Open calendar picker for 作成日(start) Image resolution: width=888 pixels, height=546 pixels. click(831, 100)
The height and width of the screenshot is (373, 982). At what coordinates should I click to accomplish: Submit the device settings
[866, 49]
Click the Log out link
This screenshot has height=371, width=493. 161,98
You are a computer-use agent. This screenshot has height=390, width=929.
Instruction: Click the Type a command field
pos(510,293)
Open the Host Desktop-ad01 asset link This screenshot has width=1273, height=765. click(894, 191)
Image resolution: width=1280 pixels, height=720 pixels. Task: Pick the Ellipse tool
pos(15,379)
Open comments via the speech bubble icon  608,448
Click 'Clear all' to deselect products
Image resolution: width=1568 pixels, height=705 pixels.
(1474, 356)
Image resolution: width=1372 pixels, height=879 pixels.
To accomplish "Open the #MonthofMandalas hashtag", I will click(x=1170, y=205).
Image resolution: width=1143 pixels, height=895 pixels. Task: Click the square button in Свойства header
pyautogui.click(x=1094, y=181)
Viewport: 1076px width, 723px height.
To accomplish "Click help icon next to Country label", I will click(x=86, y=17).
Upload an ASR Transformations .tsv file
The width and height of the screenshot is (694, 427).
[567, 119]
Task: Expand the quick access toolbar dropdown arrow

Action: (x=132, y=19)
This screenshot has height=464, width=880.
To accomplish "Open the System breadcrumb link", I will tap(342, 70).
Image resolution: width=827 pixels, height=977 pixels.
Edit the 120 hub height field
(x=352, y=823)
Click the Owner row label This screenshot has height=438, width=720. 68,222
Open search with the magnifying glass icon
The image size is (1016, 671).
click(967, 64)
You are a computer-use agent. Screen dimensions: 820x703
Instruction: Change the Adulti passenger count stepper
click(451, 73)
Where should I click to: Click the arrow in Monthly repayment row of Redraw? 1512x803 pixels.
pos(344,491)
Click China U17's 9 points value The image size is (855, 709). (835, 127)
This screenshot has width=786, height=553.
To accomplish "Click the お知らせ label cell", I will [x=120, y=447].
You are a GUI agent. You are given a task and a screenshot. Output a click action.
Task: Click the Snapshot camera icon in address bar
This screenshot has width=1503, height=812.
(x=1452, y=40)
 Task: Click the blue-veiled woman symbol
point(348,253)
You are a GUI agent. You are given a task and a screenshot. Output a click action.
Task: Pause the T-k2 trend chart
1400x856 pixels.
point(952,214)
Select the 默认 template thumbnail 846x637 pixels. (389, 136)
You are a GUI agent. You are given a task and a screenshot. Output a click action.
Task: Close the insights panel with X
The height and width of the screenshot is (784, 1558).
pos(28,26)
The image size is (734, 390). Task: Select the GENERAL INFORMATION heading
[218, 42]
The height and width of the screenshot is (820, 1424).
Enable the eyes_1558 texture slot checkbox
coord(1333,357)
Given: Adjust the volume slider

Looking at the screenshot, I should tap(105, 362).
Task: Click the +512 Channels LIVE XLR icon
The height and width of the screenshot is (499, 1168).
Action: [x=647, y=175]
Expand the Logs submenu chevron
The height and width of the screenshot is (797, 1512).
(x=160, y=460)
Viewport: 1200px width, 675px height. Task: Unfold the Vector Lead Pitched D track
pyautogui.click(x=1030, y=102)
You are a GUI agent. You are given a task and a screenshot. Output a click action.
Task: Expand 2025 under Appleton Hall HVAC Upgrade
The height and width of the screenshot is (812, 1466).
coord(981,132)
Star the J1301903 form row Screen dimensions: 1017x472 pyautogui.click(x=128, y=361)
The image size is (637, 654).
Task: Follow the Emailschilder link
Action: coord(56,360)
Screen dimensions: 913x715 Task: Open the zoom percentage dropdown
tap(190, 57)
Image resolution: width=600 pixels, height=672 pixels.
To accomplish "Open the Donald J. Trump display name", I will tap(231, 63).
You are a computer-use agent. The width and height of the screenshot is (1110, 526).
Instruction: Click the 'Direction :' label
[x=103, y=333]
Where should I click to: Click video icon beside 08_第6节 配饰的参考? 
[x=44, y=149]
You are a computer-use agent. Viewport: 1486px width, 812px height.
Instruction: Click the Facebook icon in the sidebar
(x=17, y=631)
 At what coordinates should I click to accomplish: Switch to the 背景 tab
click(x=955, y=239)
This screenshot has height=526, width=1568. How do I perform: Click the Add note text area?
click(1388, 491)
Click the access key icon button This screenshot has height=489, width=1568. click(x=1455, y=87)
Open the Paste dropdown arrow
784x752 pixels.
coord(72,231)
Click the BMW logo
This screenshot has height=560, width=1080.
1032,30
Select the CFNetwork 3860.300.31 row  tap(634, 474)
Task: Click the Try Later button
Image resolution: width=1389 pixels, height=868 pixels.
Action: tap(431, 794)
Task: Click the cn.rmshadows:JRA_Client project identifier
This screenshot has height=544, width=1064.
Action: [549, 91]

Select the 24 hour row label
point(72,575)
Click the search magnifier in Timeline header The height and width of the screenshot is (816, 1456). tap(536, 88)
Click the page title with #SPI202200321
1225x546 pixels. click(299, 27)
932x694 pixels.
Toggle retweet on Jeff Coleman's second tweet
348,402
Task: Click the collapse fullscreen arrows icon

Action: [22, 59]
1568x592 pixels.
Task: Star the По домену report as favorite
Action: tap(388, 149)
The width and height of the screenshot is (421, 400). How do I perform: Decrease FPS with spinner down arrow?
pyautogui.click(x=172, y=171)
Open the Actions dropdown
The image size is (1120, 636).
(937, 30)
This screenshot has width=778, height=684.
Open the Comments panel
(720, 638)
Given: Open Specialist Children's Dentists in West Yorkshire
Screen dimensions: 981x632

※

#### [EXERCISE OBJECTIVE]
Return the data above in full, keeping each line exactly as it stands.

#### [FINISHED EXERCISE]
Open calendar picker for 作成日(start) Image resolution: width=888 pixels, height=546 pixels. click(831, 100)
The height and width of the screenshot is (373, 982). At what coordinates should I click to accomplish: Submit the device settings
[866, 49]
Click the Log out link
This screenshot has height=371, width=493. 161,98
You are a computer-use agent. This screenshot has height=390, width=929.
Instruction: Click the Type a command field
pos(510,293)
Open the Host Desktop-ad01 asset link This screenshot has width=1273, height=765. click(894, 191)
Image resolution: width=1280 pixels, height=720 pixels. Task: Pick the Ellipse tool
pos(15,379)
Open comments via the speech bubble icon  608,448
Click 'Clear all' to deselect products
Image resolution: width=1568 pixels, height=705 pixels.
(1474, 356)
Image resolution: width=1372 pixels, height=879 pixels.
To accomplish "Open the #MonthofMandalas hashtag", I will click(x=1170, y=205).
Image resolution: width=1143 pixels, height=895 pixels. Task: Click the square button in Свойства header
pyautogui.click(x=1094, y=181)
Viewport: 1076px width, 723px height.
To accomplish "Click help icon next to Country label", I will click(x=86, y=17).
Upload an ASR Transformations .tsv file
The width and height of the screenshot is (694, 427).
[567, 119]
Task: Expand the quick access toolbar dropdown arrow

Action: (x=132, y=19)
This screenshot has height=464, width=880.
To accomplish "Open the System breadcrumb link", I will tap(342, 70).
Image resolution: width=827 pixels, height=977 pixels.
Edit the 120 hub height field
(x=352, y=823)
Click the Owner row label This screenshot has height=438, width=720. 68,222
Open search with the magnifying glass icon
The image size is (1016, 671).
click(967, 64)
You are a computer-use agent. Screen dimensions: 820x703
Instruction: Change the Adulti passenger count stepper
click(451, 73)
Where should I click to: Click the arrow in Monthly repayment row of Redraw? 1512x803 pixels.
pos(344,491)
Click China U17's 9 points value The image size is (855, 709). (835, 127)
This screenshot has width=786, height=553.
To accomplish "Click the お知らせ label cell", I will [x=120, y=447].
You are a GUI agent. You are given a task and a screenshot. Output a click action.
Task: Click the Snapshot camera icon in address bar
This screenshot has width=1503, height=812.
(x=1452, y=40)
 Task: Click the blue-veiled woman symbol
point(348,253)
You are a GUI agent. You are given a task and a screenshot. Output a click action.
Task: Pause the T-k2 trend chart
1400x856 pixels.
point(952,214)
Select the 默认 template thumbnail 846x637 pixels. (389, 136)
You are a GUI agent. You are given a task and a screenshot. Output a click action.
Task: Close the insights panel with X
The height and width of the screenshot is (784, 1558).
pos(28,26)
The image size is (734, 390). Task: Select the GENERAL INFORMATION heading
[218, 42]
The height and width of the screenshot is (820, 1424).
Enable the eyes_1558 texture slot checkbox
coord(1333,357)
Given: Adjust the volume slider

Looking at the screenshot, I should tap(105, 362).
Task: Click the +512 Channels LIVE XLR icon
The height and width of the screenshot is (499, 1168).
Action: [x=647, y=175]
Expand the Logs submenu chevron
The height and width of the screenshot is (797, 1512).
(x=160, y=460)
Viewport: 1200px width, 675px height. Task: Unfold the Vector Lead Pitched D track
pyautogui.click(x=1030, y=102)
You are a GUI agent. You are given a task and a screenshot. Output a click action.
Task: Expand 2025 under Appleton Hall HVAC Upgrade
The height and width of the screenshot is (812, 1466).
coord(981,132)
Star the J1301903 form row Screen dimensions: 1017x472 pyautogui.click(x=128, y=361)
The image size is (637, 654).
Task: Follow the Emailschilder link
Action: coord(56,360)
Screen dimensions: 913x715 Task: Open the zoom percentage dropdown
tap(190, 57)
Image resolution: width=600 pixels, height=672 pixels.
To accomplish "Open the Donald J. Trump display name", I will tap(231, 63).
You are a computer-use agent. The width and height of the screenshot is (1110, 526).
Instruction: Click the 'Direction :' label
[x=103, y=333]
Where should I click to: Click video icon beside 08_第6节 配饰的参考? 
[x=44, y=149]
You are a computer-use agent. Viewport: 1486px width, 812px height.
Instruction: Click the Facebook icon in the sidebar
(x=17, y=631)
 At what coordinates should I click to accomplish: Switch to the 背景 tab
click(x=955, y=239)
This screenshot has height=526, width=1568. How do I perform: Click the Add note text area?
click(1388, 491)
Click the access key icon button This screenshot has height=489, width=1568. click(x=1455, y=87)
Open the Paste dropdown arrow
784x752 pixels.
coord(72,231)
Click the BMW logo
This screenshot has height=560, width=1080.
1032,30
Select the CFNetwork 3860.300.31 row  tap(634, 474)
Task: Click the Try Later button
Image resolution: width=1389 pixels, height=868 pixels.
Action: tap(431, 794)
Task: Click the cn.rmshadows:JRA_Client project identifier
This screenshot has height=544, width=1064.
Action: [549, 91]

Select the 24 hour row label
point(72,575)
Click the search magnifier in Timeline header The height and width of the screenshot is (816, 1456). tap(536, 88)
Click the page title with #SPI202200321
1225x546 pixels. click(299, 27)
932x694 pixels.
Toggle retweet on Jeff Coleman's second tweet
348,402
Task: Click the collapse fullscreen arrows icon

Action: [22, 59]
1568x592 pixels.
Task: Star the По домену report as favorite
Action: tap(388, 149)
The width and height of the screenshot is (421, 400). How do I perform: Decrease FPS with spinner down arrow?
pyautogui.click(x=172, y=171)
Open the Actions dropdown
The image size is (1120, 636).
(937, 30)
This screenshot has width=778, height=684.
Open the Comments panel
(720, 638)
Given: Open Specialist Children's Dentists in West Yorkshire
Screen dimensions: 981x632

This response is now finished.